As Data Science Director at PayPal, Venkatesh Ramanathan is familiar with scaling artificial intelligence (AI). PayPal is one of the largest digital payments companies in the world and manages trillions of transactions per day for its global customer base. Venkatesh and his team spend their time applying AI to solve some of the trickiest challenges for PayPal, generating cost savings, revenue gains and, most importantly, a better customer experience in the process.
Fraud detection is one example of the type of problem that Venkatesh and team can address with AI. Fraud detection is an interesting problem for PayPal, because it is possible to structure the data as a very, very, very large graph. This graph structure makes fraud detection a great use case for graph neural networks.

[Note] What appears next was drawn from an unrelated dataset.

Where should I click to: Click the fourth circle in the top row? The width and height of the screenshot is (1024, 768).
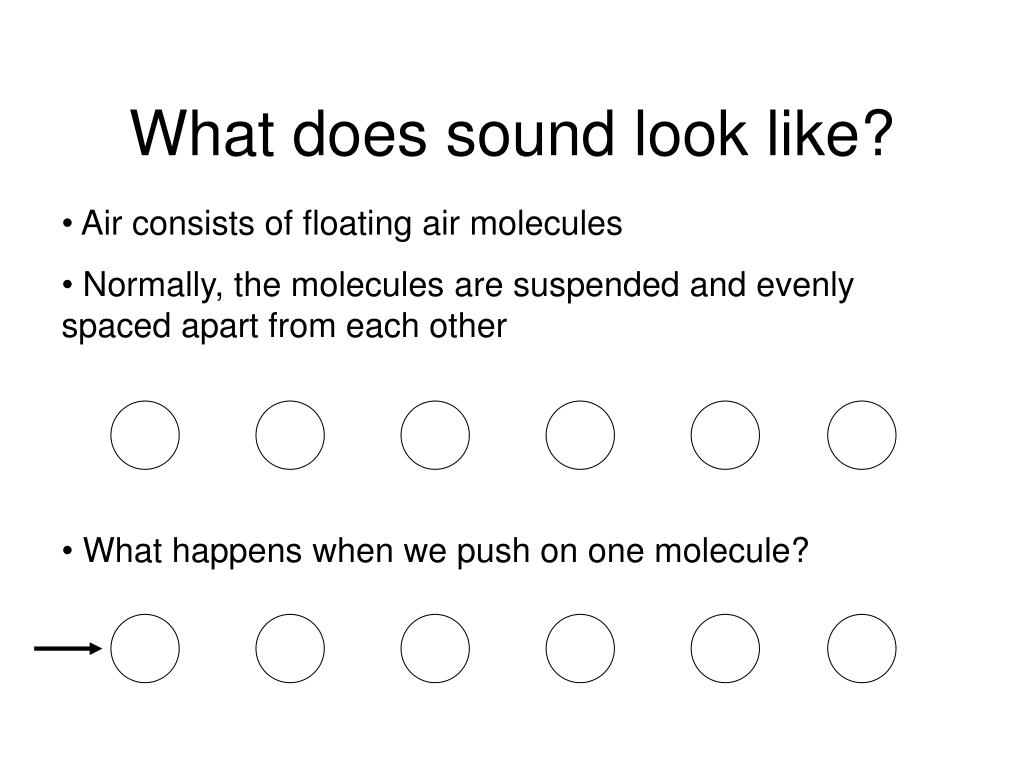point(580,435)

Graph neural networks and how to optimize them at scale, was the subject of Venkatesh’s talk at the O’Reilly Scaling AI superstream event. We will provide a short summary of his talk in this post but encourage you to watch the talk.

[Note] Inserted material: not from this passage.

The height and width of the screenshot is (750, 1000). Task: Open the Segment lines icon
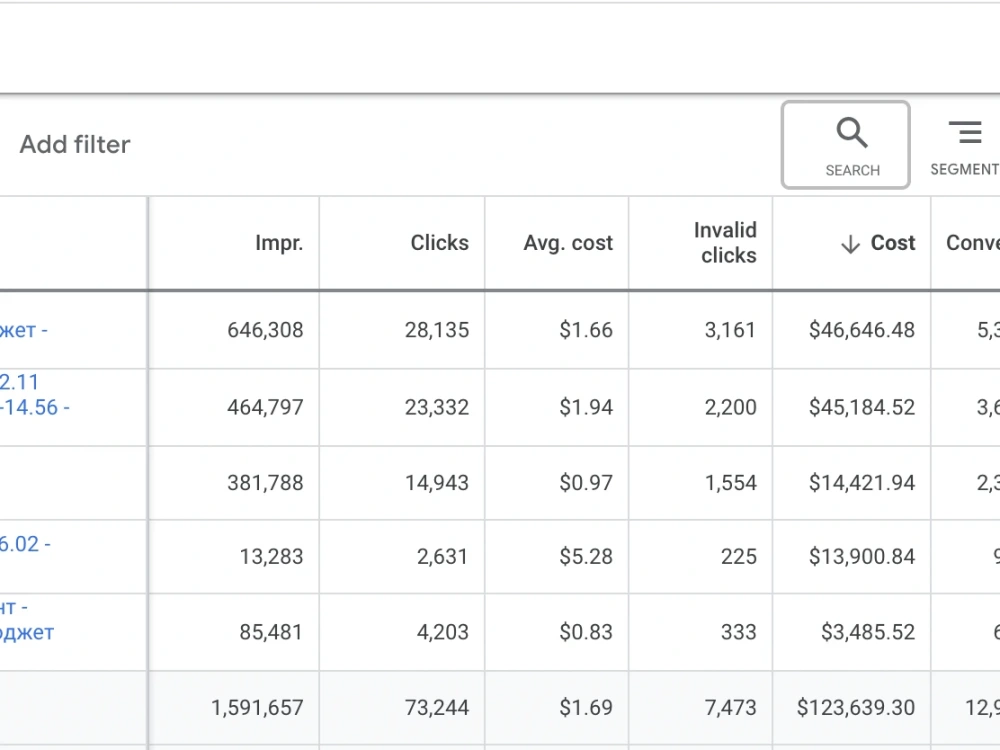pos(966,132)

Venkatesh has spent considerable time evaluating graph neural networks and the tradeoffs between different approaches to them. Read this post to learn more about these considerations and how to think about graph neural networks in the context of fraud detection.

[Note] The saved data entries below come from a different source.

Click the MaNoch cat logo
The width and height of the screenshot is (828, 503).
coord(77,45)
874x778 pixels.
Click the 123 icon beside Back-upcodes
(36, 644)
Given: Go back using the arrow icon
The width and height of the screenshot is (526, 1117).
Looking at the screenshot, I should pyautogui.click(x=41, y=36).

To enable graph neural networks, Venkatesh has spent considerable time developing a robust hardware and software stack supporting his team and their efforts. Below is a figure he shared that walks through each component, including hardware, data, software and application layers. PayPal uses SigOpt as part of their standard software stack for tracking experiments and optimizing hyperparameters.
Figure: Technology stack required to scale graph neural network optimization
Venkatesh spent a considerable amount of time discussing the challenges with training graph neural networks. Given the volume of data and complexity of the architecture, graph neural networks can take a long time to train. And finding the optimal hyperparameters can be a critical but tricky component to getting to model convergence in the training process. Complicating things further, in this workflow Venkatesh needs to optimize the graph neural network to generate features that are then combined with other features in an XGBoost model. Both of these models need to be optimized to reach convergence faster and realize the best performance for the model in production.
In this context, Venkatesh discussed the importance of a solution like SigOpt. Venkatesh first trained the graph neural network and XGBoost models to establish a baseline for time to convergence and accuracy. He then applied SigOpt in the same workflow to determine whether it could either accelerate time to convergence or boost accuracy. In his experiments, he found that it drove 40% faster time to convergence with significant accuracy gains.
In his talk, Venkatesh discussed how SigOpt’s proprietary optimization algorithm ensemble is designed to be sample efficient, which reduced the number of iterations (or training runs) required to find the optimal configuration of hyperparameters and reach convergence. Because SigOpt applies an “intelligent” approach to finding this configuration, they were also able to find a hyperparameter configuration that was better performing than the previous baseline configuration Venkatesh discovered when training these models. And by logging all metadata during the process back to the SigOpt dashboard, he had a clean system of record for experiments that could easily be reproduced or used as a starting point for future experimentation.